§ **Texte du document**
Imaginez un rendez-vous en ligne avec un styliste vous dispensant des conseils précis sur les vêtements à acheter pour compléter votre garde-robe, sans oublier les accessoires coordonnés. Plus de filtres à sélectionner, ni de centaines de résultats de recherche à explorer ! Mieux : votre styliste vous conseillera en tenant compte de votre taille et de votre budget, mais aussi des articles disponibles en stock. Enfin, vous pourrez aisément recueillir en ligne l'opinion d'amis dignes de confiance, prendre votre décision et, d'un simple clic, réaliser vos achats.

§ **Données affichées**
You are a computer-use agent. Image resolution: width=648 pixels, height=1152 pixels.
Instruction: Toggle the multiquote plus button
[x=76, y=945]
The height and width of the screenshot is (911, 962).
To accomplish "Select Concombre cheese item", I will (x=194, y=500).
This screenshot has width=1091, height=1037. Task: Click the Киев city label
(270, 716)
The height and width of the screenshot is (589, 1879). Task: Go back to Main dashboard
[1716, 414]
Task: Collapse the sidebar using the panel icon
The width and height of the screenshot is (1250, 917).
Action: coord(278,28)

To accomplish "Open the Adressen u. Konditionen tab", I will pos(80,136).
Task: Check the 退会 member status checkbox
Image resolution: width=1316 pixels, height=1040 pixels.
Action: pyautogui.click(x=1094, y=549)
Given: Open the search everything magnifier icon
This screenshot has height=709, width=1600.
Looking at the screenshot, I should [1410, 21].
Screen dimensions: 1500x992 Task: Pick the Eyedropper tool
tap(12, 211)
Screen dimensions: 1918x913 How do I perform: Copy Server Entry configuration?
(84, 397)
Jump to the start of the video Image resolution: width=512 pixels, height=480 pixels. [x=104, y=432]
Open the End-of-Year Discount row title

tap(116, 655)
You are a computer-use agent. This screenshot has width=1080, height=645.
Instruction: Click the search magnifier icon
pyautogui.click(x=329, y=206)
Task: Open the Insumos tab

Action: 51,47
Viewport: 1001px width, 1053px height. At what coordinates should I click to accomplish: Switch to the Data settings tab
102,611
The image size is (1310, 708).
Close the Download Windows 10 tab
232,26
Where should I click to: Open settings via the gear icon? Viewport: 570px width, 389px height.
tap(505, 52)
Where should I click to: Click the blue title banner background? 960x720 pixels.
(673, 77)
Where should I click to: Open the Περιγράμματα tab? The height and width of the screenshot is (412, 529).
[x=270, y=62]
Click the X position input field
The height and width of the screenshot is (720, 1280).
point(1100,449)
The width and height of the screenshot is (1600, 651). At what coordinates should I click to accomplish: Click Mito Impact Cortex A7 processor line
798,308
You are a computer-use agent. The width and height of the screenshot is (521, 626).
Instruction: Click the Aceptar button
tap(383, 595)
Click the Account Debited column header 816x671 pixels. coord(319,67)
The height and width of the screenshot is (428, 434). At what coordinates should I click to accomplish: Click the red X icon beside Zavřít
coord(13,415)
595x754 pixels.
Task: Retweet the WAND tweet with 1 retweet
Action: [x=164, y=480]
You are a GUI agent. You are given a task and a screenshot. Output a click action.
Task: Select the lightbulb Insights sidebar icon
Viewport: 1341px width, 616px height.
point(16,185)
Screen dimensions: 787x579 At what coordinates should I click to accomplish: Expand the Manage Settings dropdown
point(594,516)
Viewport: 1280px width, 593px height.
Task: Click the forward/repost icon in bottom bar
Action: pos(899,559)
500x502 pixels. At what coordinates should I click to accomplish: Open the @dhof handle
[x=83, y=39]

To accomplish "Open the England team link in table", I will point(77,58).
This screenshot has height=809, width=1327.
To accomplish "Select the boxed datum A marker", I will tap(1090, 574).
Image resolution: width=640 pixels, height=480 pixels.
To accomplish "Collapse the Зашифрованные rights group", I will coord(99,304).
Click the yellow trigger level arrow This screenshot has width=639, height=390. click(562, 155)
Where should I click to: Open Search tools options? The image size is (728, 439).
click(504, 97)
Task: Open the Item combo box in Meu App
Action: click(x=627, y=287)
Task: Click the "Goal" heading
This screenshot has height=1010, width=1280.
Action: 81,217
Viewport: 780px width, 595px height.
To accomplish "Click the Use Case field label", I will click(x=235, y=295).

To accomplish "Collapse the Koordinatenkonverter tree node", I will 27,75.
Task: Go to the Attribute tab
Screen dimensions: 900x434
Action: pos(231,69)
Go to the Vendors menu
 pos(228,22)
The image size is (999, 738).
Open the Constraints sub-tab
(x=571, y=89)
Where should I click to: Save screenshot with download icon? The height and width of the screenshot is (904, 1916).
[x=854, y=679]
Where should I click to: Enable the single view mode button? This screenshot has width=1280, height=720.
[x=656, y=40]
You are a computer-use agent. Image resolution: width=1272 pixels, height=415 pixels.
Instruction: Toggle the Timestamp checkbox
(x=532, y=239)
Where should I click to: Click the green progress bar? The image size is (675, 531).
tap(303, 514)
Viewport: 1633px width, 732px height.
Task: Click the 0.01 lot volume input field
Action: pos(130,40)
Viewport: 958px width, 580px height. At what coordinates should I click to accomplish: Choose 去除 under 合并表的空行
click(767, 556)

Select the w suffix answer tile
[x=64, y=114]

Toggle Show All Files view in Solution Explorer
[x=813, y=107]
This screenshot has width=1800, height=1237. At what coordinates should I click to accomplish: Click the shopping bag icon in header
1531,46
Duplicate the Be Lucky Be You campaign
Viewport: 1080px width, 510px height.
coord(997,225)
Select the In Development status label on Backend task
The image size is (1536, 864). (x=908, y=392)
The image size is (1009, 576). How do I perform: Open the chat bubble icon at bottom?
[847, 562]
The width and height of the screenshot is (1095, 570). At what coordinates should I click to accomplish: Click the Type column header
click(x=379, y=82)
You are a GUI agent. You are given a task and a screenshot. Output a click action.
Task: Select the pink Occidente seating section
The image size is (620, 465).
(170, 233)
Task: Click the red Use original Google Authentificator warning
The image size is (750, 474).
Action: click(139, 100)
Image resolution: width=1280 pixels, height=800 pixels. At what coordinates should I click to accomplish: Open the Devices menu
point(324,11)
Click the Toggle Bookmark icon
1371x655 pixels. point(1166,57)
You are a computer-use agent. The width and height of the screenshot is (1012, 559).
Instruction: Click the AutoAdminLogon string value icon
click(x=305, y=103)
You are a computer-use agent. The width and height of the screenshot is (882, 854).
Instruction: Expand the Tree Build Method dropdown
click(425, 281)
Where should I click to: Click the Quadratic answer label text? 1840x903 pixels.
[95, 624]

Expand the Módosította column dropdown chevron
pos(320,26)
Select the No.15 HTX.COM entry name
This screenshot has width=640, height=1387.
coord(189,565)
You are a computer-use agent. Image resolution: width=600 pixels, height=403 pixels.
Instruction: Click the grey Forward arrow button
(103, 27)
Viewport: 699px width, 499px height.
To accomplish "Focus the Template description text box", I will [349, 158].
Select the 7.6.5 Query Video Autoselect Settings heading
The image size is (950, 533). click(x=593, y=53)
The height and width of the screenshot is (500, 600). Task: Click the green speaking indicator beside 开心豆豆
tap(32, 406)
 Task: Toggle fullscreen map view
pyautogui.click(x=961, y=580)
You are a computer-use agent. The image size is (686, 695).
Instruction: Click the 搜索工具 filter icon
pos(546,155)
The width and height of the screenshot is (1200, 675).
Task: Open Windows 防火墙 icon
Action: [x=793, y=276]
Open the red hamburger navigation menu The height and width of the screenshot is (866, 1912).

§ **À faire A**
Répondez à ces questions sur le texte du styliste en ligne :
(i) Qu'est-ce qu'on n'aura plus à sélectionner ?
(ii) En plus de votre taille et de votre budget, de quoi le styliste tiendra-t-il compte ?
(iii) Auprès de qui pourrez-vous recueillir un avis en ligne ?
§ **À faire B**
Recopiez mot pour mot tout ce qui va de « Imaginez un rendez-vous » jusqu'à « réaliser vos achats. » dans le texte du styliste en ligne.

§ **Solution proposée A**
(i) Des filtres.
(ii) Des articles disponibles en stock.
(iii) Auprès d'amis dignes de confiance.

§ **Solution proposée B**
Imaginez un rendez-vous en ligne avec un styliste vous dispensant des conseils précis sur les vêtements à acheter pour compléter votre garde-robe, sans oublier les accessoires coordonnés. Plus de filtres à sélectionner, ni de centaines de résultats de recherche à explorer ! Mieux : votre styliste vous conseillera en tenant compte de votre taille et de votre budget, mais aussi des articles disponibles en stock. Enfin, vous pourrez aisément recueillir en ligne l'opinion d'amis dignes de confiance, prendre votre décision et, d'un simple clic, réaliser vos achats.